Midterm Project

Introduction

This page is demonstrating the text analysis of the book Analects of Confucius. For this exam, I aim to explore word frequency patterns, dominant themes, and the characteristics of the text through computational analysis.

Data Source

The dataset used in this project consists of a digitized English translation of Analects of Confucius. The text was obtained in plain .txt format and processed for computational analysis. The book has been a classical Chinese text composed of sayings, dialogues, and short narratives attributed to Confucius and his disciples. Compiled during the Warring States period, the work presents foundational ideas of early Confucian thought, including the cultivation of virtue, moral self-discipline, ritual propriety, and the ethical responsibilities of governance. Rather than offering systematic philosophical argumentation, the text conveys its principles through concise exchanges and situational reflections, emphasizing moral practice and character formation. As a central canon in the Confucian tradition, The Analects has shaped intellectual, political, and educational culture in East Asia for over two millennia.

Prior to analysis, several cleaning steps were performed. By importing the plain text into R, I was able to seperate the condensed text into 20 separated BOOKs, which reflect the actual Book Chapter of the literature.

View the R script in a new tab

Most common stop words were removed, including high-frequency functional verbs and reporting terms such as "said" and "heard", since these words do not contribute meaningful information.

In addition, proper nouns and personal names were excluded from the dataset to avoid skewing frequency distributions. Many passages in the text contain repeated references to specific individuals, and retaining these names would disproportionately increase their frequency counts.

After cleaning, the resulting corpus was formatted for analysis in Voyant Tools, allowing for visualization of term frequency patterns and dominant thematic clusters.

Processes

Two primary visualization techniques were employed: Cirrus and Trends.

The Cirrus tool was used to generate a word cloud based on term frequency. This visualization provides a high-level overview of dominant lexical patterns in the corpus, allowing for the identification of frequently occurring concepts after stopwords and names removal.

The Trends tool was used to examine the distribution of selected terms across the text. By plotting word frequencies sequentially, this tool makes it possible to observe the shifting frequencies of each word across chapters.

Text Analysis Visualization

The Cirrus visualization provides an immediate overview of dominant terms after cleaning, revealing a thematic concentration around moral cultivation and social order,as seen in high frequency concepts such as virtue, government, propriety, and people. This supports an interpretive claim that the literature repeatedly frames ethical self cultivation and political responsibility as mutually reinforcing, than treating them as separate domains.

Text Analysis Trend

Very interestingly, several books stand out in the trend visualization when aligned with their themes.

Book 4 shows a clear rise in virtue, which matches its focus on ren and the moral character of the superior person& palace. The lexical emphasis reflects the chapter’s central concern with ethical self-cultivation.

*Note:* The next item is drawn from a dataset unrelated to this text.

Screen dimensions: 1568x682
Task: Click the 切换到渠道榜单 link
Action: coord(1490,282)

Book 12 display increased frequencies of both virtue and governance-related terms. This book explicitly connect moral cultivation with political responsibility, which explains the convergence of ethical and administrative vocabulary.

Book 15 corresponds to a visible peak in terms associated with public life, including man and people. This reflects its strong engagement with questions of conduct, rulers, and political order.

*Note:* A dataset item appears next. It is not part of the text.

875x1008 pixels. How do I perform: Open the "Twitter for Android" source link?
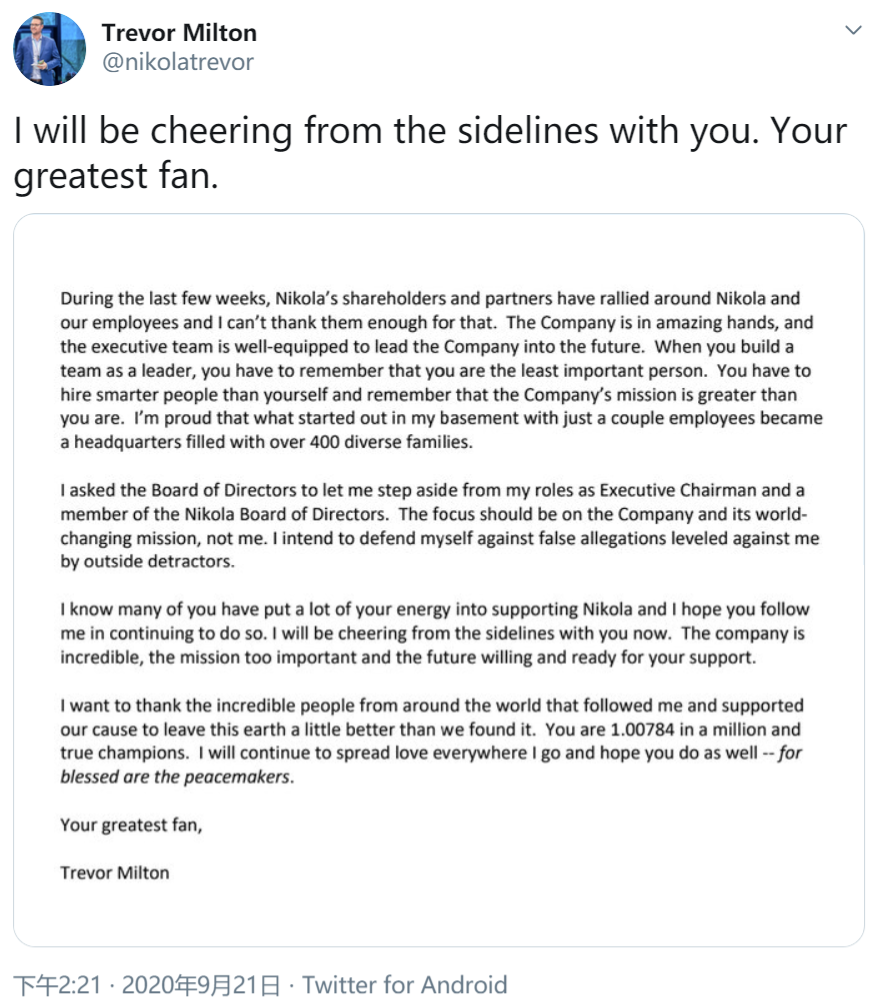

Finally, Book 20 , which summarizes principles of rulership, aligns with renewed attention to governance terminology. The trend confirms the structural movement of the text toward concluding reflections on political authority.

These selected peaks demonstrate that lexical frequency patterns correspond closely with the thematic orientation of key books, reinforcing the connection between computational signals and traditional interpretation.

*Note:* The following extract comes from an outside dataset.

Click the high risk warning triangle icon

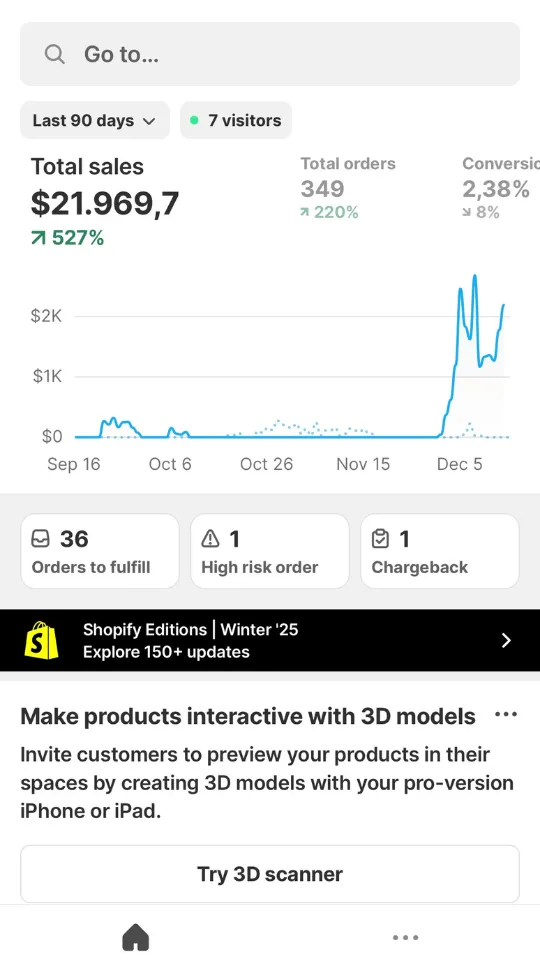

Conclusion: Relation to Digital Arts & Humanities

This project demonstrates the extension of digital tools. By transforming The Analects into organized data and applying visualization tools, the analysis makes underlying patterns visible at a scale that close reading alone cannot easily grasp. The computational segmentation by BOOK and the comparison of term frequencies provide empirical support for established interpretive claims about moral cultivation and political governance.

Within Digital Arts & Humanities, this project exemplifies the combination of technical method and critical inquiry. The act of cleaning the text, defining stop words, selecting key terms, and structuring the corpus are interpretive decisions that shape the outcome of the analysis. The project therefore reflects that digital tools do not produce neutral results, but operate within conceptual frameworks defined by human judgment.